» **Instructions to follow**
Return each line of the listing that follows in which the string "Open" can be found.

» **Supplied records**

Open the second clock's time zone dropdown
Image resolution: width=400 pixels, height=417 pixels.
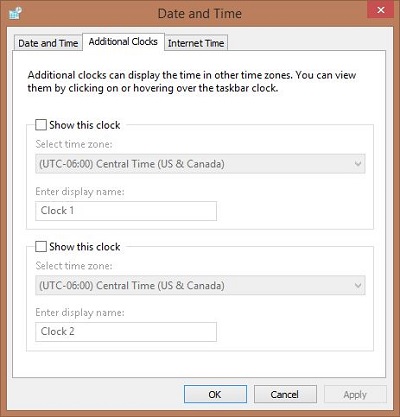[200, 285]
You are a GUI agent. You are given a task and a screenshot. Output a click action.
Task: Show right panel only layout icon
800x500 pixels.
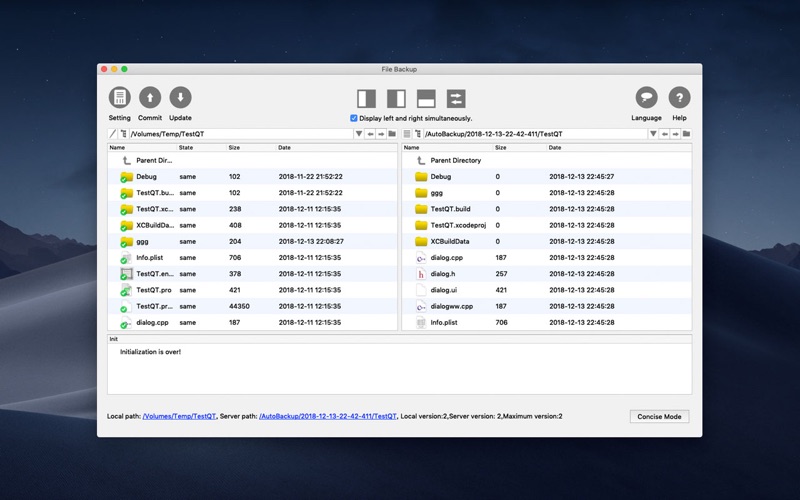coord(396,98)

---

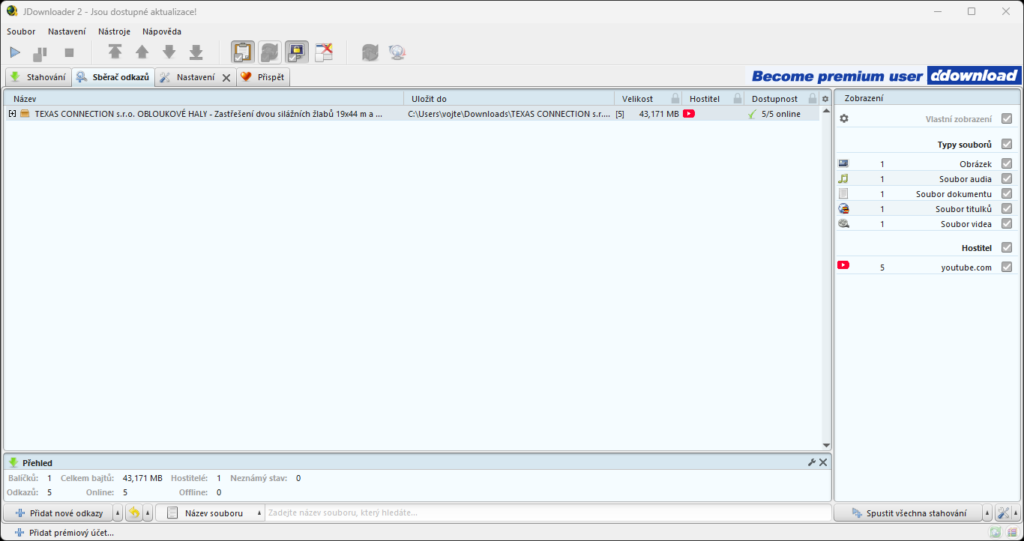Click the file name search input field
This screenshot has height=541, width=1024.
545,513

---

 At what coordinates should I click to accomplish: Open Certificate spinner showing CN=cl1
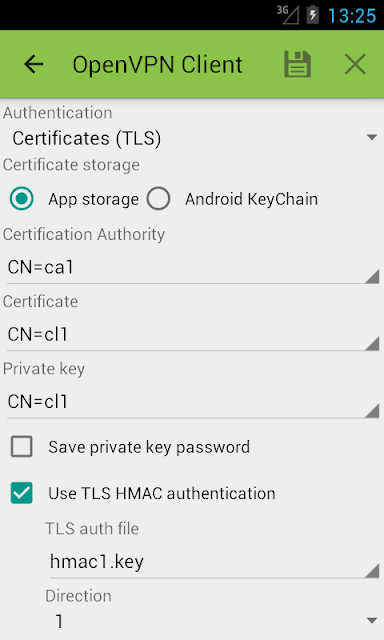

» **Answer to the exercise**
Open the second clock's time zone dropdown
 At what coordinates should I click to accomplish: Open Certificate spinner showing CN=cl1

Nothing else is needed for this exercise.